Id. (Emphasis added.)

        Under W.Va. Code, 46-9-402(5), a financing statement must

        . . . recite that it is to be filed for record in the real estate records, and the financing statement must contain a description of the real estate sufficient if it were contained in a mortgage . . . .

        Thus, pursuant to W.Va. Code, 46-9-402(1), the “real estate records” filing requirement of W.Va.

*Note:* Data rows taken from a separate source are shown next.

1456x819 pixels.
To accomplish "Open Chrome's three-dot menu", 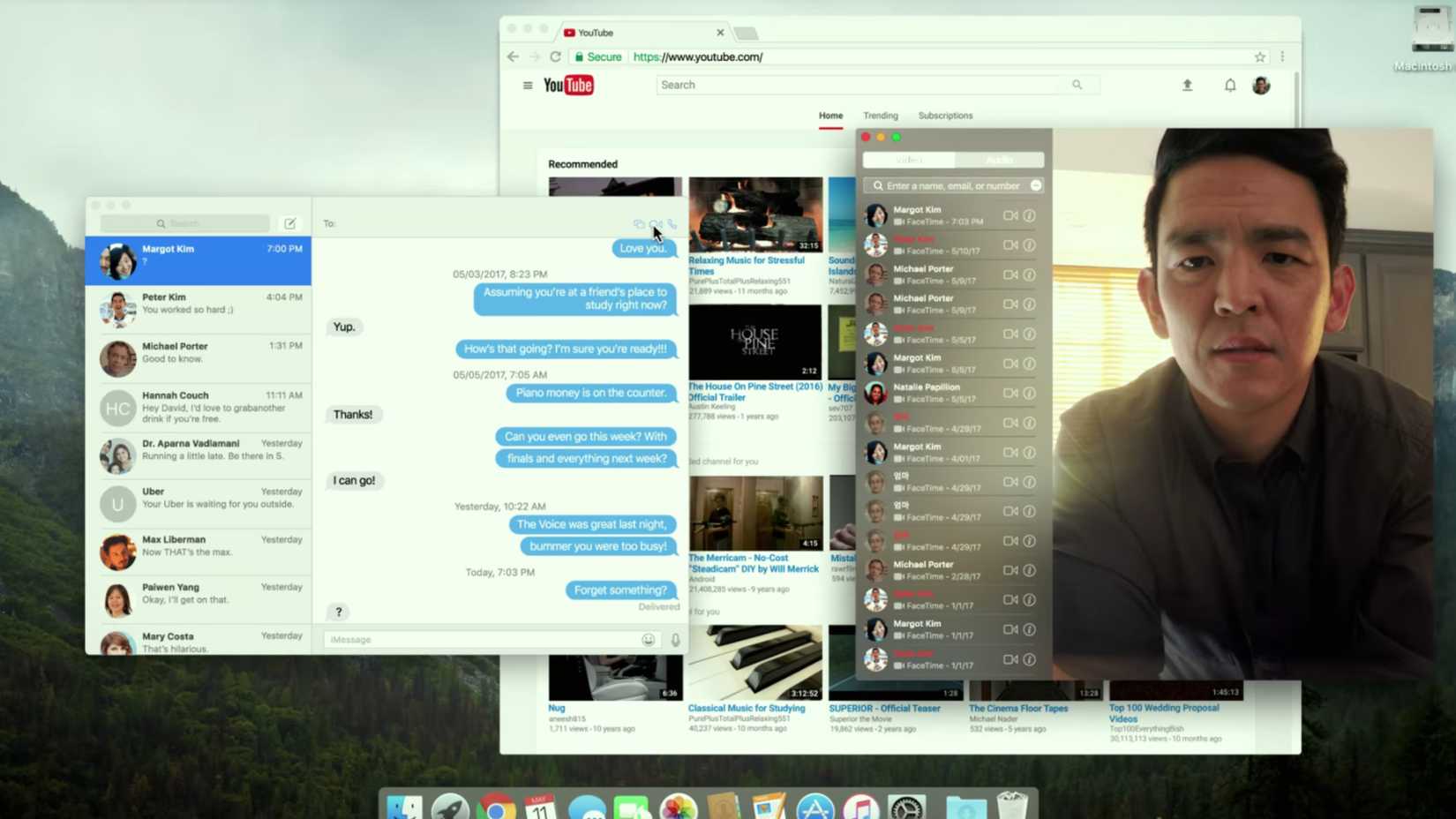I will coord(1282,57).
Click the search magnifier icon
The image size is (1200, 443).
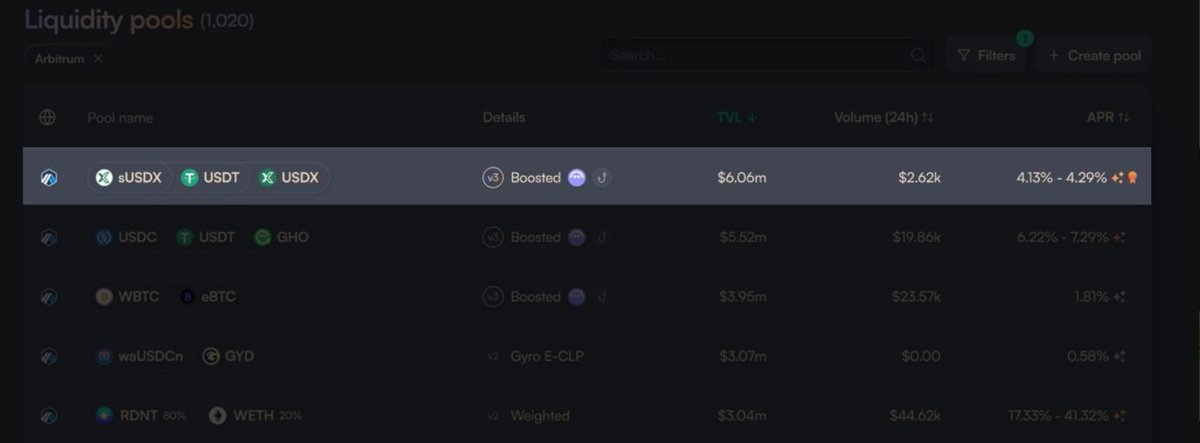click(917, 56)
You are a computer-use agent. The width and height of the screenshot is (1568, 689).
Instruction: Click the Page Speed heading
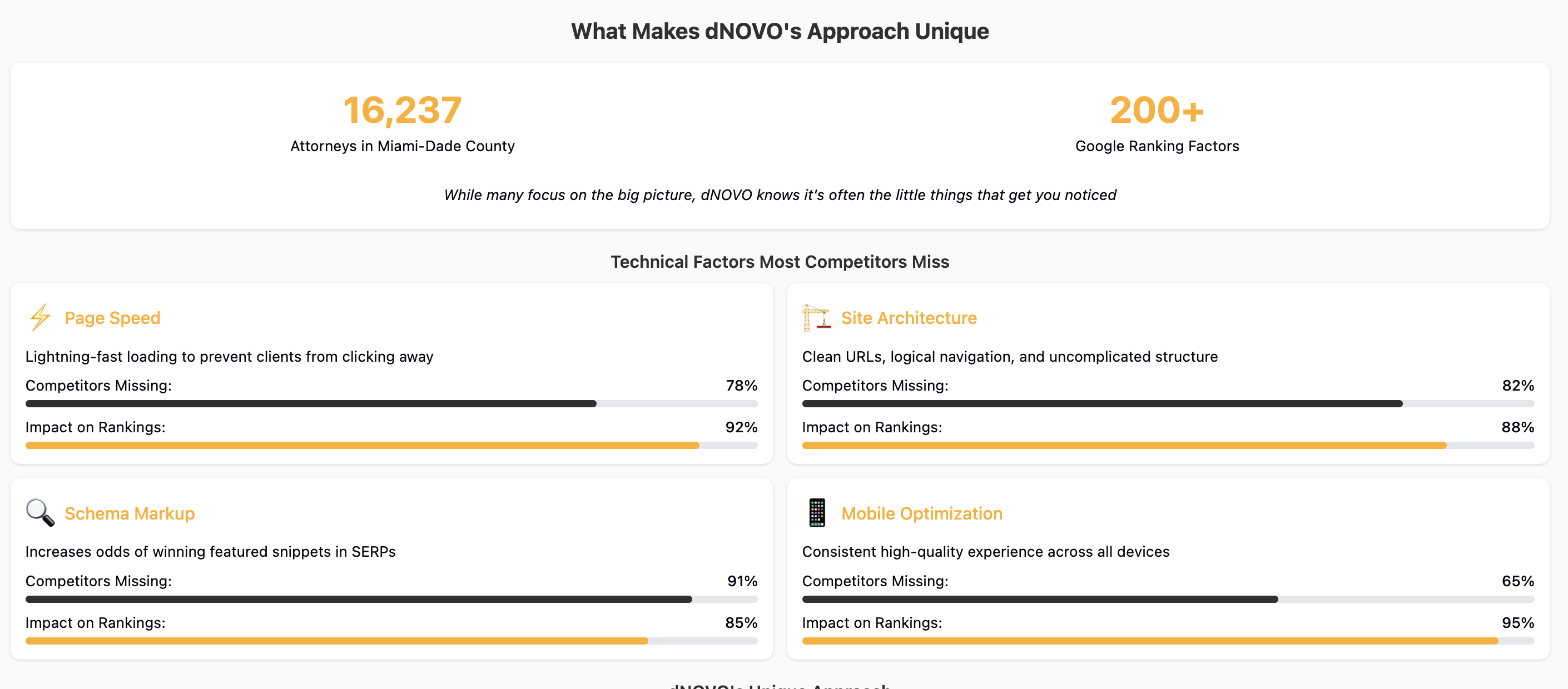(x=113, y=318)
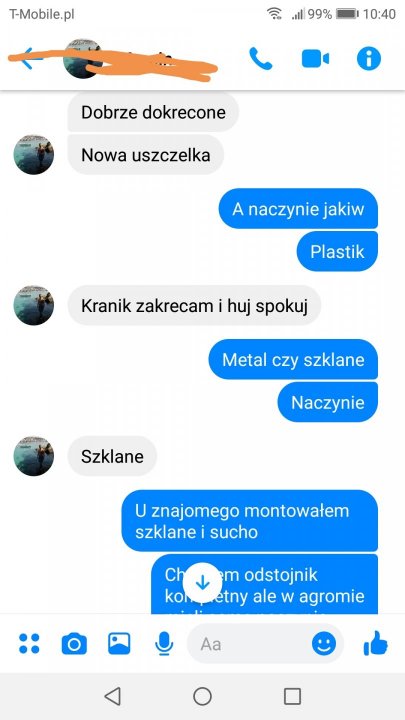
Task: Tap the "U znajomego montowałem" message bubble
Action: (x=250, y=521)
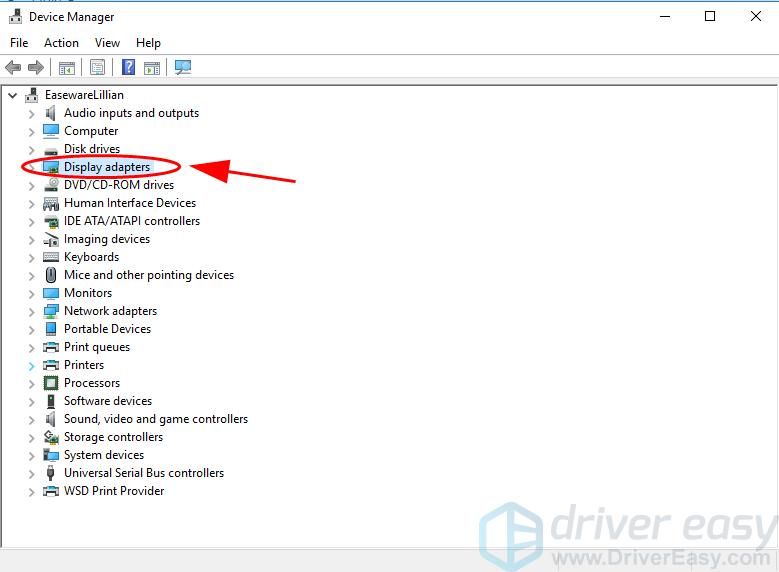
Task: Expand the Network adapters node
Action: tap(31, 311)
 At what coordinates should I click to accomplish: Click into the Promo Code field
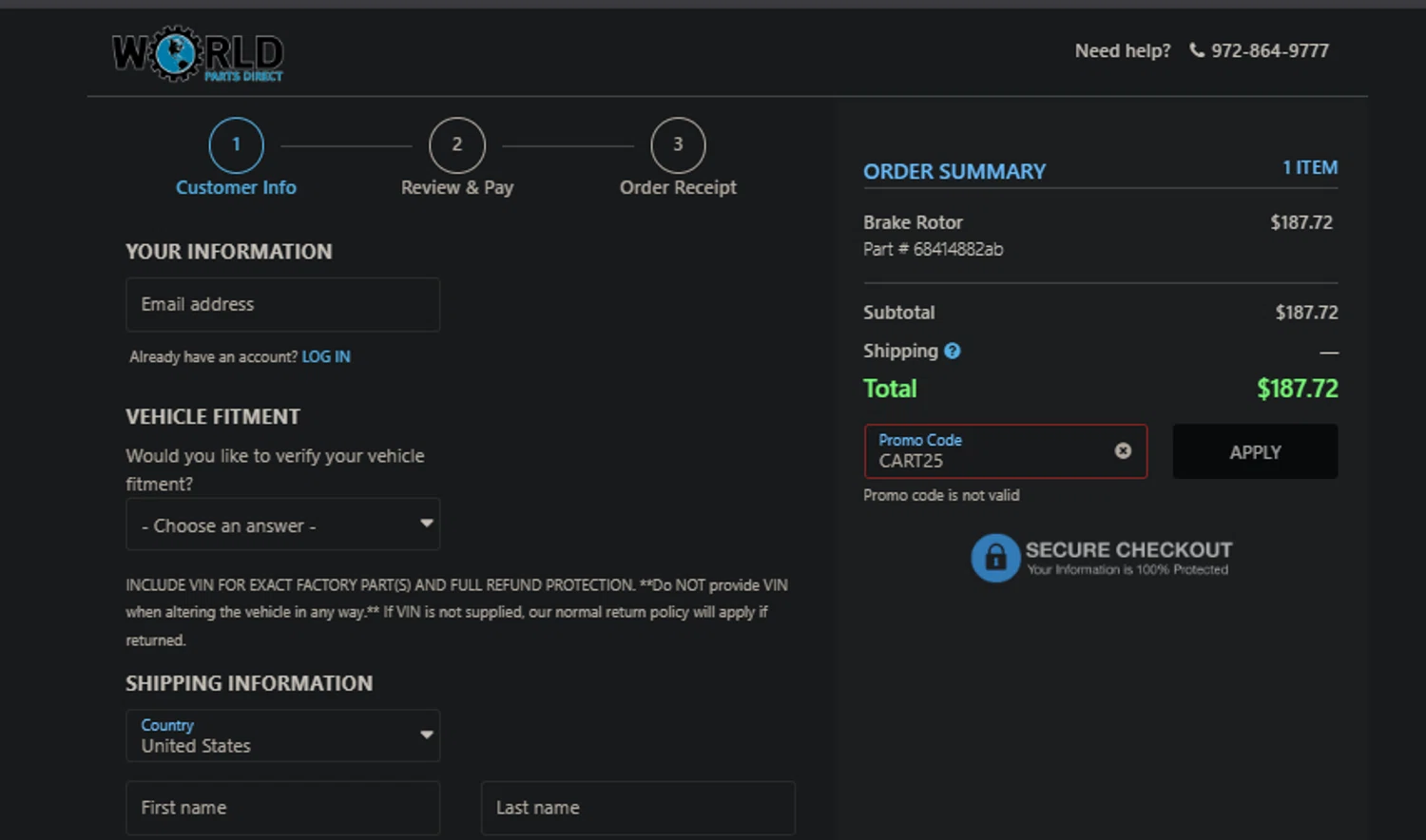tap(989, 452)
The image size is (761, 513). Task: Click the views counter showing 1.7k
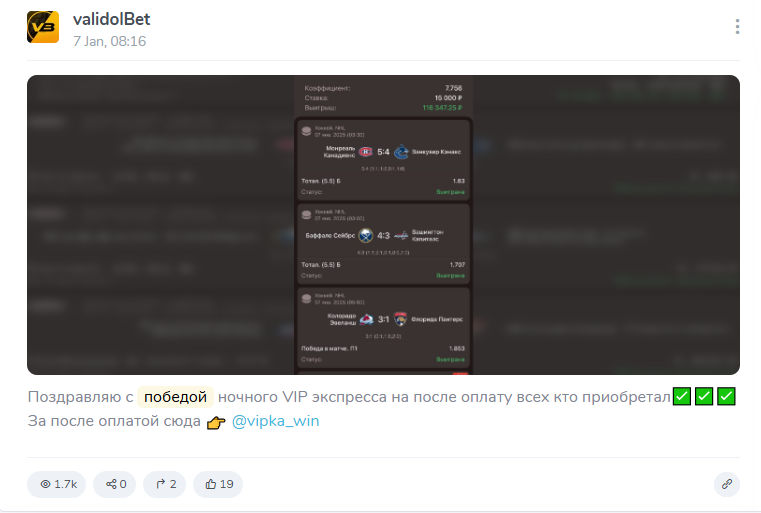[x=56, y=484]
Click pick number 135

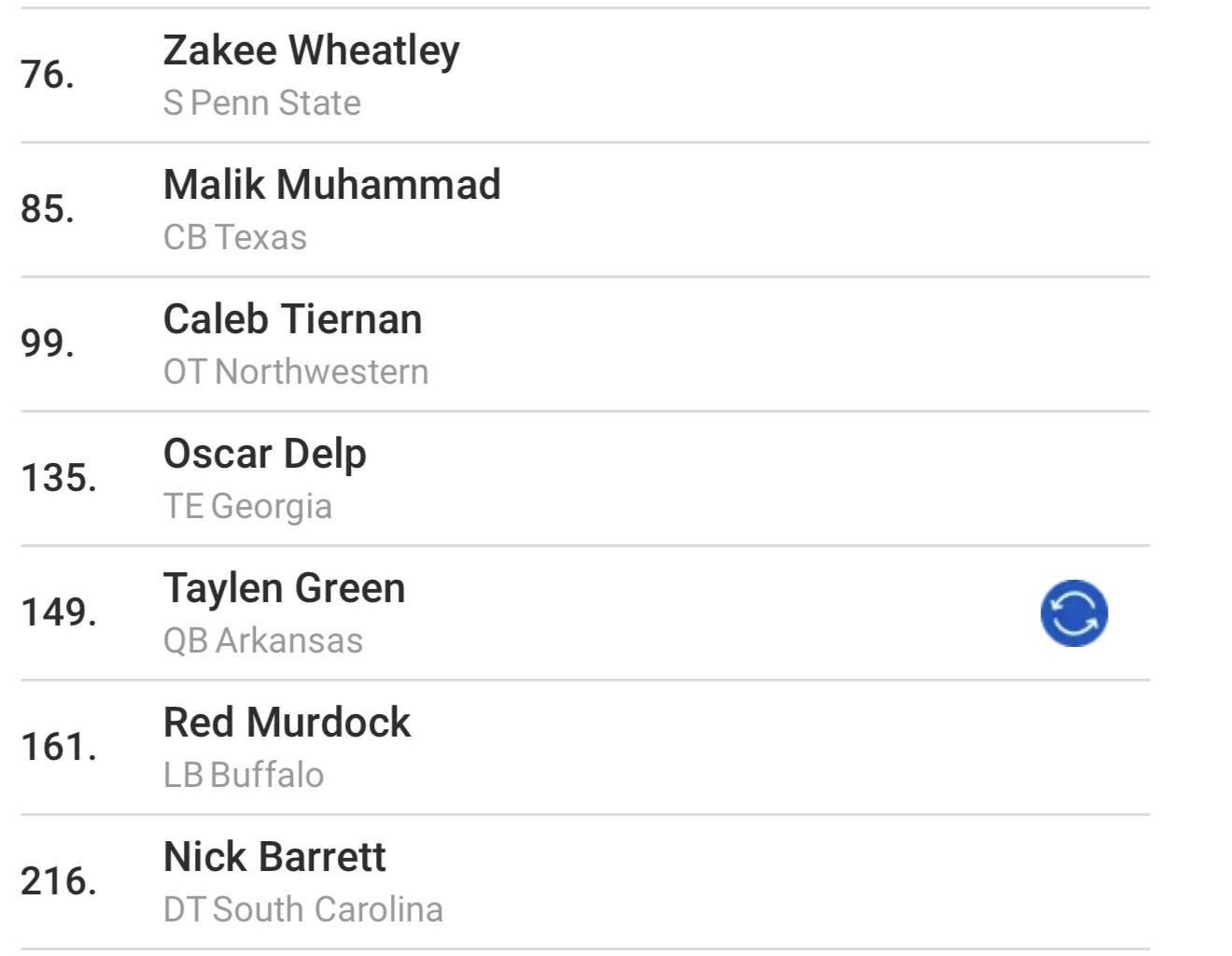[x=59, y=478]
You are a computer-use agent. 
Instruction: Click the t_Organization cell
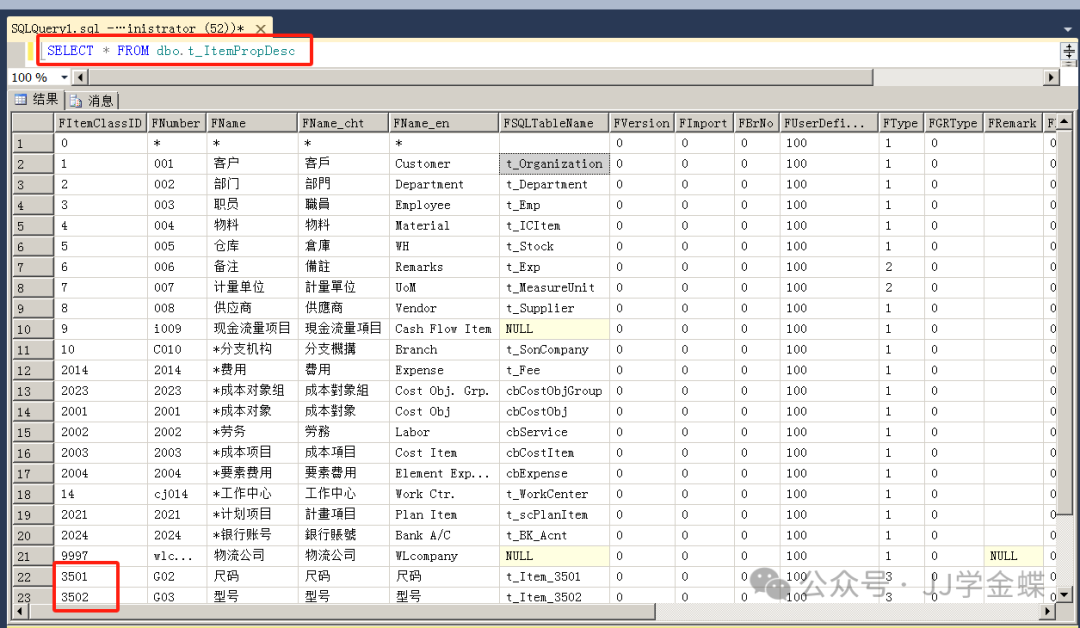tap(555, 164)
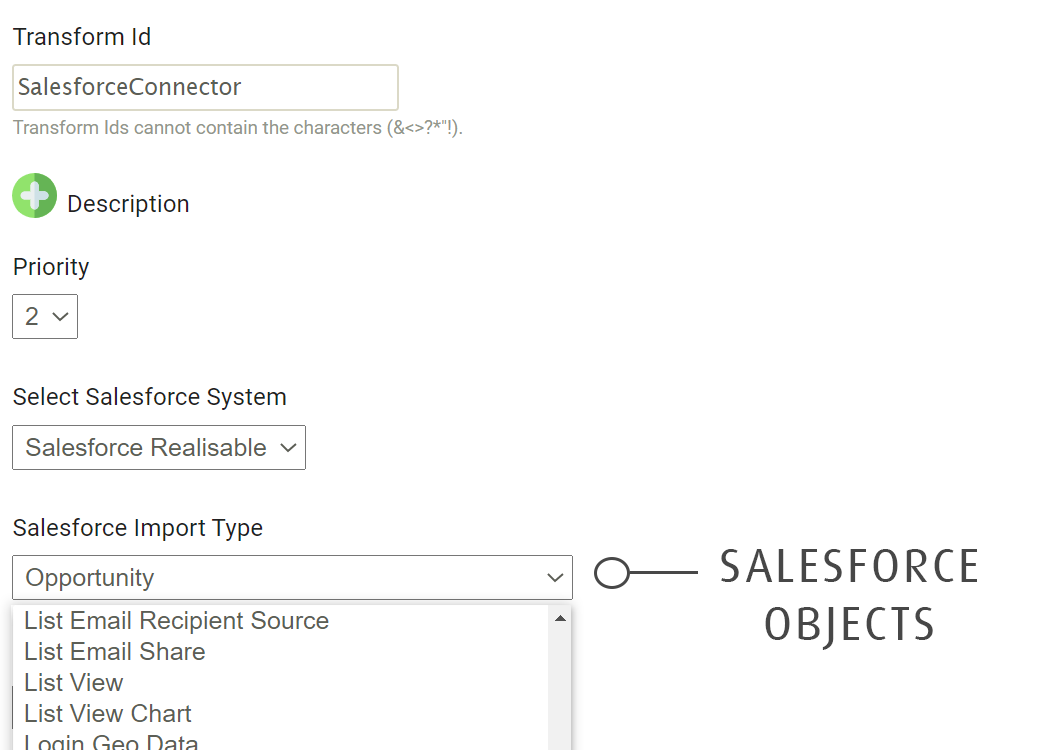This screenshot has height=750, width=1050.
Task: Open the Salesforce Import Type dropdown showing Opportunity
Action: (292, 578)
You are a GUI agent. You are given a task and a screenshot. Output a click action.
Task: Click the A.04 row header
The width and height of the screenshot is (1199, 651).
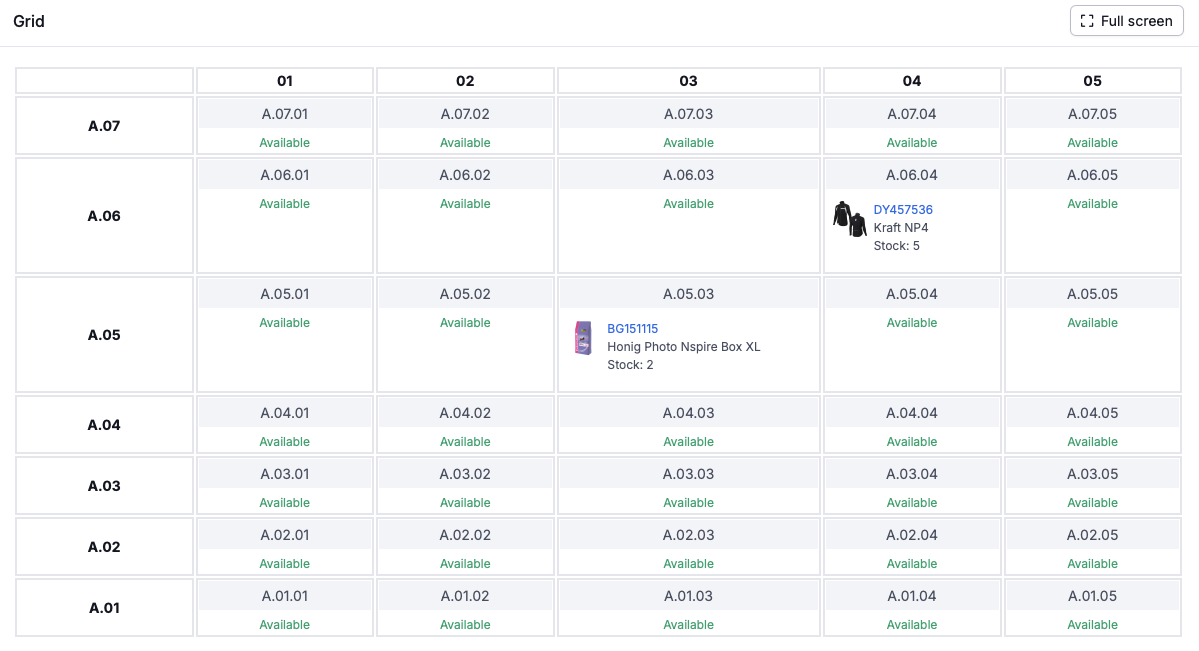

Code, 46-9-402(5) applied only to “minerals . . . subject to [46-9- 103(5)],” which addresses:

        . . . a security interest which is created by a debtor who has an interest in minerals or the like before extraction and which attaches thereto as extracted, or which attaches to an account resulting from the sale thereof at the wellhead or minehead . . ..

(Emphasis added.)

        In the instant case, there is no allegation that when Linn borrowed $150,000.00 in 1995, Linn had an interest in the coal it mined in 2001 _ or that Linn, in 1995, sought to create a security interest by Bank One in minerals that Linn had an interest in before extraction, which interest would attach thereto as the minerals were extracted.   (See footnote 2) 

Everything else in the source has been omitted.